Por sua vez, ao adquirente incumbe promover a transferência do bem, com
a expedição de novo documento, também em 30 dias, conforme disposto
no artigo 123, inciso I, c/c § 1º do CTB - Se o alienante do bem o repassa a
uma revendedora, deixando, porém, de promover a transferência para esta,
mas sim assinando, meses depois, a autorização de transferência do bem
diretamente para terceiro com quem essa negociou - suprimindo, assim, a
operação intermediária - torna-se impossível exigir a transferência do bem
para a referida revendedora, porquanto tal veículo não lhe pertence. Ao
anuir com o procedimento equivocado, o alienante em consonância com a
regra da boa-fé (tu quoque), não pode exigir a adoção do procedimento
correto, ignorado por ele anteriormente. (TJ-MG - AC: 10000200232296001
MG, Relator: Roberto Apolinário de Castro (JD Convocado), Data de
Julgamento: 24/11/2020, Câmaras Cíveis / 10ª CÂMARA CÍVEL, Data de
Publicação: 02/12/2020)

No caso da jurisprudência mencionada, destaca-se a importância da boa-fé


objetiva e do princípio "tu quoque", que significa que um contratante, ao violar
uma regra, não pode exigir o cumprimento dessa mesma regra pela parte
contrária.

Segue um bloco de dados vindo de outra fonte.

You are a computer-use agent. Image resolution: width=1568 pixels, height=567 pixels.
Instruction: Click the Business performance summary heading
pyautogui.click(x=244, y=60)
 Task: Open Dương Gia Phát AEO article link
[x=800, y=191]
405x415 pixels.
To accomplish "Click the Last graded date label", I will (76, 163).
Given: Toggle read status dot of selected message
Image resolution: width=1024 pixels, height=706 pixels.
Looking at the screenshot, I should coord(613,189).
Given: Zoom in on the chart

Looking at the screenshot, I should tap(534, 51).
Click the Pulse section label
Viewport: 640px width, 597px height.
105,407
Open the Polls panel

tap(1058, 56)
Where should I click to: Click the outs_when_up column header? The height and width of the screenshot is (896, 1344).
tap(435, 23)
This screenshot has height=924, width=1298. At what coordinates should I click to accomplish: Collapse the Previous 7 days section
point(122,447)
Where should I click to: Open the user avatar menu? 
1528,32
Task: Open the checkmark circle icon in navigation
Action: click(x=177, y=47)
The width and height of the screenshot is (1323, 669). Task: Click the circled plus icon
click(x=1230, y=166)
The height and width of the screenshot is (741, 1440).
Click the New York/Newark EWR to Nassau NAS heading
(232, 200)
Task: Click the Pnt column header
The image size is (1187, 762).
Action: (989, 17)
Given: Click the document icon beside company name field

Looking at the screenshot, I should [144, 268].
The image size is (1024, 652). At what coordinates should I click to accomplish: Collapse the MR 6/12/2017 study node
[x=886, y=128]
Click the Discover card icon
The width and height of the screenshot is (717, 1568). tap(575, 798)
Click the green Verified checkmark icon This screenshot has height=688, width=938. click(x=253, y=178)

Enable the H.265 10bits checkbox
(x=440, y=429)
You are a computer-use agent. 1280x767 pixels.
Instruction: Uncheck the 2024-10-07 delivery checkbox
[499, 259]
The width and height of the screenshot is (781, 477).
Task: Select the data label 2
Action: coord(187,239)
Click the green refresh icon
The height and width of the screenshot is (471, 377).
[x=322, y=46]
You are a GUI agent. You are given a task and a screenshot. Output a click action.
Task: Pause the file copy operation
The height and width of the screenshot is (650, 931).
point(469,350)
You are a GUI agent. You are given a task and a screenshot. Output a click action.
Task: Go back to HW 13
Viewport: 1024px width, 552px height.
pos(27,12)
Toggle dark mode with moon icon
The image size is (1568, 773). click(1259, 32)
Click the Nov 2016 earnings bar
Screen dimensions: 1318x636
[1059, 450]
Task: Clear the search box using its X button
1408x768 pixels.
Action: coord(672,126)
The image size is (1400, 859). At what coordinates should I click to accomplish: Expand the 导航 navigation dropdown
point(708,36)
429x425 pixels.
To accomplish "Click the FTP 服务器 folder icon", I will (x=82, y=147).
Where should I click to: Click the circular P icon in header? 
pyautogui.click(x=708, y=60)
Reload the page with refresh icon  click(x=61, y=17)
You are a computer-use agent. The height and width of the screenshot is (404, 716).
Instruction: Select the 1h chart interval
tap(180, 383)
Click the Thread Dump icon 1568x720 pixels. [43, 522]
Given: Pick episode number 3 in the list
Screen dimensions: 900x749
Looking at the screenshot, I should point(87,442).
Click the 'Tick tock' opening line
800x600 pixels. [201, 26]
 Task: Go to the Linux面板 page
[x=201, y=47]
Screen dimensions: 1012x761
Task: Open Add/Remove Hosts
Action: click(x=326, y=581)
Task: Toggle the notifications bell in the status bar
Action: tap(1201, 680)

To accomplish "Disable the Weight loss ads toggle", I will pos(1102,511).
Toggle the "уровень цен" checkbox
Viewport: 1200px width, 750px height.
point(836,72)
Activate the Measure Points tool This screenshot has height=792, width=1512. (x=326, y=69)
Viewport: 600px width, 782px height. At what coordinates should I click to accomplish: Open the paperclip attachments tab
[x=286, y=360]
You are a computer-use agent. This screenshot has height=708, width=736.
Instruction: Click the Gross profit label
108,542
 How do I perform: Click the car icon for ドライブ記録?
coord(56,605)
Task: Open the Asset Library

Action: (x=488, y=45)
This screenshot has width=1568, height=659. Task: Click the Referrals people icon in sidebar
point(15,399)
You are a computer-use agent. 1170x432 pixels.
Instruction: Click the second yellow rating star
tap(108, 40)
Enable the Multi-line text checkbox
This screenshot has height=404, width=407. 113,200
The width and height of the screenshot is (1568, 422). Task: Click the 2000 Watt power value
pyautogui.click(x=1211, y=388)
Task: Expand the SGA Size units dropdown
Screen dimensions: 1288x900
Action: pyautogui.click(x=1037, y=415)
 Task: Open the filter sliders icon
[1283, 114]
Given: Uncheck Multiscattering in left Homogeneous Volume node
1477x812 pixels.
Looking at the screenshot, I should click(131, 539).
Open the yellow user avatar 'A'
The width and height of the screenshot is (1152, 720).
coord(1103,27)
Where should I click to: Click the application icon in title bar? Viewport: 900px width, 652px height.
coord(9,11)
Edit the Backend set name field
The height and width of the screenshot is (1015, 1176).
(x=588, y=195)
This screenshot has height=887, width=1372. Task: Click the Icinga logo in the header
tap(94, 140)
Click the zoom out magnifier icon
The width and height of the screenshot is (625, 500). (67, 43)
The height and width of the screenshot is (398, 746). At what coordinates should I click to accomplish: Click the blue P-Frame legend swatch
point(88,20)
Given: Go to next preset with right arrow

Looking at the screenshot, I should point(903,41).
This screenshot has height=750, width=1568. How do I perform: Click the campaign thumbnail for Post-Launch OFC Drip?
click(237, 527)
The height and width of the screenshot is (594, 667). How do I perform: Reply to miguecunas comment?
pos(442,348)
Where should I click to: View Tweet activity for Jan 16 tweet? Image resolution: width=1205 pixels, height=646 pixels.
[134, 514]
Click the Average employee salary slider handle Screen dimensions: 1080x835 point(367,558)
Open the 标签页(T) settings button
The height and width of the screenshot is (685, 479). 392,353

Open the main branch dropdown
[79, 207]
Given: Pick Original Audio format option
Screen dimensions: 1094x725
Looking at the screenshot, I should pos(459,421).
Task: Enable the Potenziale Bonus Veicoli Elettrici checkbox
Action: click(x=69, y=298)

Isso enfatiza a necessidade de coerência e honestidade nas
relações contratuais.

No caso de José Pires e Geralda, embora a situação envolva a locação de uma


coleção de arte, argumenta-se que o princípio da boa-fé objetiva também é
relevante. José Pires inicialmente afirmou que a autoria das obras era de
Hugh Gardner, mas depois a verdadeira autoria foi revelada como Sophie
Hamsak. Isso poderia ser considerado uma violação da boa-fé objetiva, pois
ele agiu de forma contraditória em relação às informações iniciais fornecidas.

4. Resolução do caso:

No caso de José Pires, ele inicialmente afirmou que as obras eram de Hugh
Gardner, o que influenciou a decisão de Geralda de alugá-las. No entanto, quando a
verdadeira autoria foi revelada, ele não pode agora exigir o pagamento com base na
diferença de valor entre as duas coleções, uma vez que agiu em contradição com
suas próprias afirmações iniciais. Isso se enquadra na aplicação do "venire contra
factum proprium" e do princípio da boa-fé objetiva.

Portanto, com base na jurisprudência e nos princípios legais, conclui-se que José
Pires não teria direito de exigir o pagamento adicional com base na diferença de
valor entre as coleções de arte. Ele agiu de forma contraditória em relação às
informações iniciais que forneceu a Geralda.